Wednesday, January 31, 2007

The Story of business_days(...)

I've been really busy with work recently. However, while going over my requirements for the nth time, something caught my eye: business days. In particular, finding the date 7 business days from a another date.

Far from being a hard task, it fell more into the annoying category. Or maybe it would make for a good interview question. In the end, how complicated or simple can someone make such a function?

A little background first. I had to use JavaScript, a language I'm only superficially familiar with. Also, after discussion with the customer, the definition of business days was Monday to Friday. No holidays are included... In fact, which holidays? And from what region/country?

Having flirted with Haskell recently and being "influenced" by the SICP lectures, a few ideas came to mind.

"business days" is a subset of "days", and both are infinitely lists. If I have a list of all the days and I filter it through the is_business_day(date) function, and I access the element at position 7, I get the answer. I was getting pretty angry with my inability to accomplish my task in such a straightforward way. I started to understand what people mean when they talk about the expressiveness of a programming language.

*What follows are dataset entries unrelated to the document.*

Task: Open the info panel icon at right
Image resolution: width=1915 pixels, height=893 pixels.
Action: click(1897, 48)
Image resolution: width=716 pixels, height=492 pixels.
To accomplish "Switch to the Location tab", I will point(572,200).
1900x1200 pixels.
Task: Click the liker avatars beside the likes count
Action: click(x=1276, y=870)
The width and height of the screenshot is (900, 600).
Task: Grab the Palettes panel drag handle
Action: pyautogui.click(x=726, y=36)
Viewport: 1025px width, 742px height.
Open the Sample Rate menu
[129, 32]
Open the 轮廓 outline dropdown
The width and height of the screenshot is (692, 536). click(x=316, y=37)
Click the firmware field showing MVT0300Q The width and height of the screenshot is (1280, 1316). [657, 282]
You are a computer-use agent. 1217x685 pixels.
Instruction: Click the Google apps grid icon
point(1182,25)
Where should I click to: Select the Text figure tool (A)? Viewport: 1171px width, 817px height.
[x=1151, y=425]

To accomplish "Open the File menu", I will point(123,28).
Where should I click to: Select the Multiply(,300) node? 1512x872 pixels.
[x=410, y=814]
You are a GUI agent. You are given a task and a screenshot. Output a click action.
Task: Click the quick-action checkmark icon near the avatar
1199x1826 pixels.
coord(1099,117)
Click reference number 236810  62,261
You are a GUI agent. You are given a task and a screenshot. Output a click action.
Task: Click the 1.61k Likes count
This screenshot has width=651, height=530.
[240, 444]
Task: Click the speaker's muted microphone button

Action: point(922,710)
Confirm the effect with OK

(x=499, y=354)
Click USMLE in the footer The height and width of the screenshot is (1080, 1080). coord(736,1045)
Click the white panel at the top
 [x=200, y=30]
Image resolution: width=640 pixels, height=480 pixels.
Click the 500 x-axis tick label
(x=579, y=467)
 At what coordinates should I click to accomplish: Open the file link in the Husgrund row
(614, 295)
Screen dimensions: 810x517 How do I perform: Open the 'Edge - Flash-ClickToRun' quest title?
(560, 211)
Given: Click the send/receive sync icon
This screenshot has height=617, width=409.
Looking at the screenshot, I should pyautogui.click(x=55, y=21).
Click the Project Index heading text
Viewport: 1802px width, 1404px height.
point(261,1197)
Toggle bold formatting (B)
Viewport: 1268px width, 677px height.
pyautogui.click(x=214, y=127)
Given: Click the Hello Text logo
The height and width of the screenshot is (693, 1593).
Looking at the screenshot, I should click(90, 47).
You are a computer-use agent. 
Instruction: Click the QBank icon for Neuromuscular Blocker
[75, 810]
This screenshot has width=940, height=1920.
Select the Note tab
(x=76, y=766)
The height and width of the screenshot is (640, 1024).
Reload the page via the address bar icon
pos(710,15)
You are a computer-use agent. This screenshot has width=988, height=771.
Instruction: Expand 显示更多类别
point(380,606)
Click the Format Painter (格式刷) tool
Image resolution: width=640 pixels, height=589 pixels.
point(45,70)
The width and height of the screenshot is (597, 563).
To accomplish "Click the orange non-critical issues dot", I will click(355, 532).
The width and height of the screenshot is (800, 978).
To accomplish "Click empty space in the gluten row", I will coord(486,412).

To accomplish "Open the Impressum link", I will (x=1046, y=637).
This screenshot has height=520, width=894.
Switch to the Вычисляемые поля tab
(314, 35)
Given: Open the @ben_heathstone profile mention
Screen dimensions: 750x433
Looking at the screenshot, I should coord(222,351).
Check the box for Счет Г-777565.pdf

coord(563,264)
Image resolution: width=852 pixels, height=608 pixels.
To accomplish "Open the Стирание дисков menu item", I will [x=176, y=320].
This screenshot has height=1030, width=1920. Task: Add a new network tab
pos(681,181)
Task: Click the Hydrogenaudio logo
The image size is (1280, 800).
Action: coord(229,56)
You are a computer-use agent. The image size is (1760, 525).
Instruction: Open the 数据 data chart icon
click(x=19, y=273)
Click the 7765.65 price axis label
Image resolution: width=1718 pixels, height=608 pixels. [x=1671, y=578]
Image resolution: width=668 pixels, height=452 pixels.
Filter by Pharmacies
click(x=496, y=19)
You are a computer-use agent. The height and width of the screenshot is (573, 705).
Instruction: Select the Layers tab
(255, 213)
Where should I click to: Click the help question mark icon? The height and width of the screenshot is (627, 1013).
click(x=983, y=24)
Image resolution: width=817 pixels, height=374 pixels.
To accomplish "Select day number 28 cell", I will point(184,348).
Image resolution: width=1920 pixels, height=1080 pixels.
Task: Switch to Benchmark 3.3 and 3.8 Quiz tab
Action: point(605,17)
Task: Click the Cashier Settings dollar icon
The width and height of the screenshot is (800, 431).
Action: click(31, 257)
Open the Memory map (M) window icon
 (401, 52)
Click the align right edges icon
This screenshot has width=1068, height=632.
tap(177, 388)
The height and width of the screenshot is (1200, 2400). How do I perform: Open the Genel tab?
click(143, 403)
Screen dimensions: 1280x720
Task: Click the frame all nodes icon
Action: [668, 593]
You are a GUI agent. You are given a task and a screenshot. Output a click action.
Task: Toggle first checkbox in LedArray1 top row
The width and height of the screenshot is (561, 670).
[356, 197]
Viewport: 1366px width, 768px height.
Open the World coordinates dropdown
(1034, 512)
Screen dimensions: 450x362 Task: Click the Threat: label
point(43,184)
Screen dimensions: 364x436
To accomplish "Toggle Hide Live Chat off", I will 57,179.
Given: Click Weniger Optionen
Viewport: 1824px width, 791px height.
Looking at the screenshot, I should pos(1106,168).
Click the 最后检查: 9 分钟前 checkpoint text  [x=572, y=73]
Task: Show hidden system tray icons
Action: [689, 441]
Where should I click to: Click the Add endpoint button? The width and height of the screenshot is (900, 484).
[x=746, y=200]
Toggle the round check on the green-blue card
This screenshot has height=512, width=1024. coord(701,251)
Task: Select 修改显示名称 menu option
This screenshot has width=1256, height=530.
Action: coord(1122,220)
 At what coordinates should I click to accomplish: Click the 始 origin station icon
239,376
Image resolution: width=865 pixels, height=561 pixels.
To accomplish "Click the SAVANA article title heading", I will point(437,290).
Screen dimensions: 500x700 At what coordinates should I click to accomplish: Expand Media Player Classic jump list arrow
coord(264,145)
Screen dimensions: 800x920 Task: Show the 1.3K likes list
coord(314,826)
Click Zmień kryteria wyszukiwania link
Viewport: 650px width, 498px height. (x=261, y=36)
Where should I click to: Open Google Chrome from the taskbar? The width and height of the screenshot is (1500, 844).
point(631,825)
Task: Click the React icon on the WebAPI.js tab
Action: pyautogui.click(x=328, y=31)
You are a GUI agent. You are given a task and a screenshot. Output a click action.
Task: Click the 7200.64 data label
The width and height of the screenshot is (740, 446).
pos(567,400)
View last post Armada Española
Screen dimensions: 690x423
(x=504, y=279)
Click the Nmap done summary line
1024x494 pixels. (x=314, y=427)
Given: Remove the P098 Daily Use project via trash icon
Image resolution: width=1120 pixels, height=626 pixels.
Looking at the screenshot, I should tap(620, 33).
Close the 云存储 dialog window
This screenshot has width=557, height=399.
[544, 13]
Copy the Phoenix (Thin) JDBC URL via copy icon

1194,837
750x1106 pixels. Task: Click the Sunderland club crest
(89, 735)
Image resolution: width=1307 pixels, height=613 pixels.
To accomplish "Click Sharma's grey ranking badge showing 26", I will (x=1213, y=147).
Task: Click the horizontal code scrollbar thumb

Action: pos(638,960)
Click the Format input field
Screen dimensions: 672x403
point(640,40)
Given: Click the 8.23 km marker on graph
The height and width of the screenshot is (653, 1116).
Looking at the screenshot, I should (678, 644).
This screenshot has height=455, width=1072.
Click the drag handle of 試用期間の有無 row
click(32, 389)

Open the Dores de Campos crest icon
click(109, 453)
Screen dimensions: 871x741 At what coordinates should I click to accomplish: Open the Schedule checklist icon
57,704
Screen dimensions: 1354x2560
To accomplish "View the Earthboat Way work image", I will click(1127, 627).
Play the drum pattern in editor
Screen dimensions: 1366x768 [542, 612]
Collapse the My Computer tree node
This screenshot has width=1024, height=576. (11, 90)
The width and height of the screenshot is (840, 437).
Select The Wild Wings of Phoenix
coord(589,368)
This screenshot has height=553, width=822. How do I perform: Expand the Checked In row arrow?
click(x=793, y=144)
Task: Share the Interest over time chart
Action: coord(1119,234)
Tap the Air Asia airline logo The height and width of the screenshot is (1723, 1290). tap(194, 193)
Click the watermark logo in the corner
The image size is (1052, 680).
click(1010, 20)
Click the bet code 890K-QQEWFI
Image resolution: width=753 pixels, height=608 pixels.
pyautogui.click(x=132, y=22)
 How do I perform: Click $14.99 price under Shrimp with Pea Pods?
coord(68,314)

I then turned to Ruby for ideas. The succ function came to mind, I made that my starting point.
function include(value, list) {
for (var i=0; i < list.length; i++) {
if(list[i] == value) return true;
};
return false;
}

function succ(date) {
return new Date(date.getTime() + 1000 * 60 * 60 * 24);
}

function is_business_day(date) {
return include(date.getDay(), [1,2,3,4,5]); // mon-fri
}

function business_succ(date) {
var result = succ(date);
return is_business_day(result) ? result : business_succ(result);
}

function repeat(f, x, n) {
if(n == 1)
return f(x);

return f(repeat(f, x, n-1));
}

function days(date, n) {
return repeat(succ, date, n);
}

function business_days(date, n) {
return repeat(business_succ, date, n);
}
Personally, the moment of enlightenment came when I realized that iterating for days or business days was the same code and that it could be made even more generic by the repeat function.

A few comments:
  • the include function would usually be borrowed from prototype.js

  • recursion has become part of my day-to-day programming techniques

  • all functional

  • definitely not the shortest code I've written, but all pieces are both trivial and reusable

  • a definite LISP-like flavor

  • proof that SICP and friends have been damaging my brain :)

Thursday, January 04, 2007

I didn't "get" bookmarklets

I have only recently been fully aware of the joys of bookmarklets. Of course I had the del.icio.us bookmarklets for quite a while now, but, the idea had not fully sank in until recently. I didn't "get" bookmarklets.

Yesterday I re-discovered Google Reader and with it came its own, very useful, bookmarklet: Subscribe....

Today I decided to wrote my own: booktrack...

Booktrack is a web application to keep track of the books I read. It keeps track of what I want to read, what I'm reading now and what I'm done reading. This was inspired by librarything.com.

When it came to data entry, I had integrated with the amazon search API and it was working great. However, when people talk about books they usually link directly to the entry at amazon. Being on the page and having to log into my application to look for the exact same book seemed like a task that could be automated.

This was a spur-of-the-moment idea. A what-if that needed answering. 5 minutes later, I had it and it was working. It is relatively crude, but I'll take the iterative approach on this one.

Now I'm wondering what else I could do with that? What else needs a bookmarklet? What have I missed? This is all part of me trying to keep an eye out for stupid and repetitive tasks.